Thursday 4 July 2019


"The world need the next Iron Man"- Peter Parker

Plot

Delapan bulan rupanya masih terlalu singkat untuk umat bumi melupakan perang besar yang telah terjadi. Kemenangan memang berhasil diraih, namun harus dibayar akan pengorbanan nyawa yang dilakukan Tony "Iron Man" Stark (Robert Downey Jr.), Natasha "Black Widow" Romanoff (Scarlett Johanson), Steve "Captain America" Rogers (Chris Evans) dan Vision (Paul Bettany). Publik pun bertanya-tanya siapa pengganti mereka, terutama Iron Man. Beban besar di sandang oleh para Avengers yang tersisa, termasuk Peter Parker (Tom Holland) sebagai Spider-Man, dalam meneruskan tugas Avengers. Namun, Peter merasa ia butuh rehat sejenak dari kesibukan nya sebagai Spider-Man. Peter memiliki rencana tersendiri yaitu memanfaatkan study tour sekolahnya untuk bisa berdekatan dengan MJ (Zendaya). Sebab itulah ia sebisa mungkin menghindari panggilan tugas dari Nick Fury (Samuel L. Jackson) yang sebenarnya membutuhkan sosok Spider-Man untuk menghadapi makhluk-makhluk yang dinamakan Elemental yang kerap hadir di berbagai belahan dunia. 



Review

Pondasi ceritanya memiliki perbedaan yang kontras. Disatu sisi, ada kisah ancaman kehancuran dunia, lalu di sisi lain ada sesosok remaja yang bertekad untuk bisa menyatakan cintanya. Peter dipaksa harus menentukan pilihan apakah ia harus menjalankan tugasnya sebagai anggota Avengers atau lebih mengedepankan kisah asmaranya yang ingin ia bangun bersama MJ. Ada kisah kepahlawanan, lalu coming of age layaknya film romcom pada umumnya. Keduanya melebur menjadi satu, untuk menjembatani proses pendewasaan diri Peter Parker. Narasinya jelas mengingatkan kita akan film kedua dari Raimi's Spider-Man trilogy (Which is, still the best Spider-Man movie ever), yang membedakan adalah pada karakter Peter Parker itu sendiri.

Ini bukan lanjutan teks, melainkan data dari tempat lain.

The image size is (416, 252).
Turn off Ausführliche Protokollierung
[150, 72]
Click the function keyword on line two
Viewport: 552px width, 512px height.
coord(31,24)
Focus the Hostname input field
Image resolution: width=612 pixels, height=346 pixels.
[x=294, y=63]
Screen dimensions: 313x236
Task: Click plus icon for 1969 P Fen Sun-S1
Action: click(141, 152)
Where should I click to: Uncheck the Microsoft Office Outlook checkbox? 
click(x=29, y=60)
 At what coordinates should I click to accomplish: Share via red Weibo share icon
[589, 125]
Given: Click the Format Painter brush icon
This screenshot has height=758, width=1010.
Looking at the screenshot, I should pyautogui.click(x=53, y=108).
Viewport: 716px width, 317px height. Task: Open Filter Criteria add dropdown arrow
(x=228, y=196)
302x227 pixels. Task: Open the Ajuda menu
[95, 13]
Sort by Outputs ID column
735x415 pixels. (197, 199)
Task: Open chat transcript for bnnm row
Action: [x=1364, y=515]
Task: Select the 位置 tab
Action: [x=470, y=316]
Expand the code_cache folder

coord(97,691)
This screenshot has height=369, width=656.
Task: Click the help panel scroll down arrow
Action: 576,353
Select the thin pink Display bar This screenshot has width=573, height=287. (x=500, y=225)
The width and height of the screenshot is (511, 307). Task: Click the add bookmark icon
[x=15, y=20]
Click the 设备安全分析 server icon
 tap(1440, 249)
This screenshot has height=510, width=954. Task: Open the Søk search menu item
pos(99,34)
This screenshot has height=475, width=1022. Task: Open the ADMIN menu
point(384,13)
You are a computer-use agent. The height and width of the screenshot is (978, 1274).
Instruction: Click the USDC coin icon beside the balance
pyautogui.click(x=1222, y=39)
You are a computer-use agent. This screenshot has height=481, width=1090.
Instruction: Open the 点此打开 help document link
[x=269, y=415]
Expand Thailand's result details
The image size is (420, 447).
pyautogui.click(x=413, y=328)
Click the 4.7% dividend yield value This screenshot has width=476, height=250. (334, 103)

Jika di Spider-Man 2, kita diperlihatkan Peter Parker kesulitan dalam mengimbangi kehidupan normal nya bersamaan dengan tugasnya dalam memerangi kriminalitas sehingga melahirkan kebimbangan, di Far From Home sebaliknya, Peter Parker versi terbaru ini justru menghindari tanggung jawab nya sebagai Spider-Man dengan lebih memfokuskan pada kehidupan masa remaja nya. Ia merasa dunia tidak terlalu membutuhkan Spider-Man karena masih banyak superhero lainnya yang jauh lebih superior dibandingkan dirinya. 

Terdengar egois? Memang. Wajar saja jika Anda merasa karakter Peter disini cukup menyebalkan, namun harap diingat lagi, Peter masih berusia 16 tahun. Ia masih duduk di kursi SMA. Ditambah lagi dengan apa yang telah ia saksikan selama ia berkarir menjadi Spider-Man, mudah dimengerti bila semangat dan antusiasnya yang ia perlihatkan kala Tony merekrutnya bergabung menjadi Avengers kini mulai luntur dan ia merasa perlu rehat sejenak supaya bisa menikmati kehidupan normal nya. 

Dalam bimbangnya inilah, Peter selalu merindukan sosok Tony yang sudah menjadi father figure untuk dirinya. Tanpa Tony, ia mulai kehilangan arah dan tidak tahu keputusan apa yang harus ia ambil. Di tengah-tengah rasa kehilangan, muncul lah Quentin Beck (Jack Gyllenhaal) yang hadir kala menghadapi salah satu Elemental yang hadir di sungai Venise sekaligus membantu Peter menyelamatkan teman-teman satu sekolah nya. Dalam waktu singkat, kehadiran Quentin atau nantinya disebut sebagai Mysterio berhasil mengisi kekosongan seorang Tony dalam memberikan wejangan kepada Peter. Seperti yang Peter ungkapkan, ia begitu lega ada teman superhero yang bisa dijadikan tempat untuk cerita. 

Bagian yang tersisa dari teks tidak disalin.